Fast uint8array to utf-8 codepoint iterator for streams and array buffers by @okikio & @jonathantneal
Latest
function bytesToCodePoint
import { bytesToCodePoint } from "https://deno.land/x/codepoint_iterator@v1.1.1/mod.ts";

Converts a sequence of bytes into a Unicode code point. This function is a key part of decoding UTF-8 encoded text, as it translates the raw bytes back into the characters they represent.

UTF-8 can be represented by 1 to 4 bytes. This function given the byte length of the utf-8 character calculates the code point using the 1 to 4 numbers given for the bytes of the utf-8 character.

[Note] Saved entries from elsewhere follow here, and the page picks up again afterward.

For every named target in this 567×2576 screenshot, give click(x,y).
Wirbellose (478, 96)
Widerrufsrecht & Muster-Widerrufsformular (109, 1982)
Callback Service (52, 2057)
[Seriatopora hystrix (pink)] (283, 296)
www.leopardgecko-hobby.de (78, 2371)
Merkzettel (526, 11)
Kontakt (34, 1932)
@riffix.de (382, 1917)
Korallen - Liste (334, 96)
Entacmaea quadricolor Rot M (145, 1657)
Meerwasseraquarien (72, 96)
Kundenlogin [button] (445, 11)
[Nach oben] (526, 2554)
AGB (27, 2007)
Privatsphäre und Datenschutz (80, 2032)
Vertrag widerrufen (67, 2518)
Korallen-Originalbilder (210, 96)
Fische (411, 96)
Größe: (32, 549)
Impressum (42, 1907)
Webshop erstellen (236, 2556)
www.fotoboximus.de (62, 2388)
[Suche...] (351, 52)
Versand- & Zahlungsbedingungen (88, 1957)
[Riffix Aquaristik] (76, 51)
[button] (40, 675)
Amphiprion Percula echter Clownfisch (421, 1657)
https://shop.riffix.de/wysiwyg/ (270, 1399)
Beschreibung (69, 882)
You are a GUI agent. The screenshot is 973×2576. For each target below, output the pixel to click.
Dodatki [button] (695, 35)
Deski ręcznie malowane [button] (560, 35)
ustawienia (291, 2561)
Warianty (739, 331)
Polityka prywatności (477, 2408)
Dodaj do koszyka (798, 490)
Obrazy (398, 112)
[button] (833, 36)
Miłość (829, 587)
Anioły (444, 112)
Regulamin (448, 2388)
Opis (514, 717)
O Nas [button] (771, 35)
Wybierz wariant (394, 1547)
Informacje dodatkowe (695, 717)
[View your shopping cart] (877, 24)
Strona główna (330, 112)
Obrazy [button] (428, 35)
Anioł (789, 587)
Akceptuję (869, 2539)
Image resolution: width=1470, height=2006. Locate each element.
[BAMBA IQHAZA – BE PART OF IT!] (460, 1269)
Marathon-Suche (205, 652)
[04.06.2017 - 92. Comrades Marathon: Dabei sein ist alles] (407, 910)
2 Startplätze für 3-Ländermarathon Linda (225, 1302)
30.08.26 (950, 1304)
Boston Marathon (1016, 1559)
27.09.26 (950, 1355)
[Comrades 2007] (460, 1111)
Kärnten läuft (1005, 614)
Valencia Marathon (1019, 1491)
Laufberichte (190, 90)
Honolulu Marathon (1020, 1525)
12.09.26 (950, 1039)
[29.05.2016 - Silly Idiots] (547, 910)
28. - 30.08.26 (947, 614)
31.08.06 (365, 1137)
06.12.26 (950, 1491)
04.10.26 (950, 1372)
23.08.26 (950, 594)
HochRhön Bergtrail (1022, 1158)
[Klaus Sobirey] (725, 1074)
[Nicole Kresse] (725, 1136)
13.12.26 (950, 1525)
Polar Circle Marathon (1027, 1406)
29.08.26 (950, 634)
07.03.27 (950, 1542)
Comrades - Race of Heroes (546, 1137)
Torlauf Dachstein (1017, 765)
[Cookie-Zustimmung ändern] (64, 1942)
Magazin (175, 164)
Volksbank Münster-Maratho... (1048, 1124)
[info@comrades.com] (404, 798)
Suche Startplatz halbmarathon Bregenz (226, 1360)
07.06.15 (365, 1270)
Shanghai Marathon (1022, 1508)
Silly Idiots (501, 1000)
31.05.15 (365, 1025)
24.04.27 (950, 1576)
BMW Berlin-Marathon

Due to the dynamic length of utf-8 characters, its faster to just grab the bytes from the Uint8Array then calculate it's codepoint than trying to decode said Uint8Array into a string and then converting said string into codepoints.

Parameters

byteLength: number

The number of bytes in a Uint8Array required to represent a single UTF-8 character (the number of bytes ranges from 1 to 4).

unnamed 1: number[]

An array of length byteLength bytes that make up the UTF-8 character.

Returns

number

The Unicode code point of the UTF-8 character.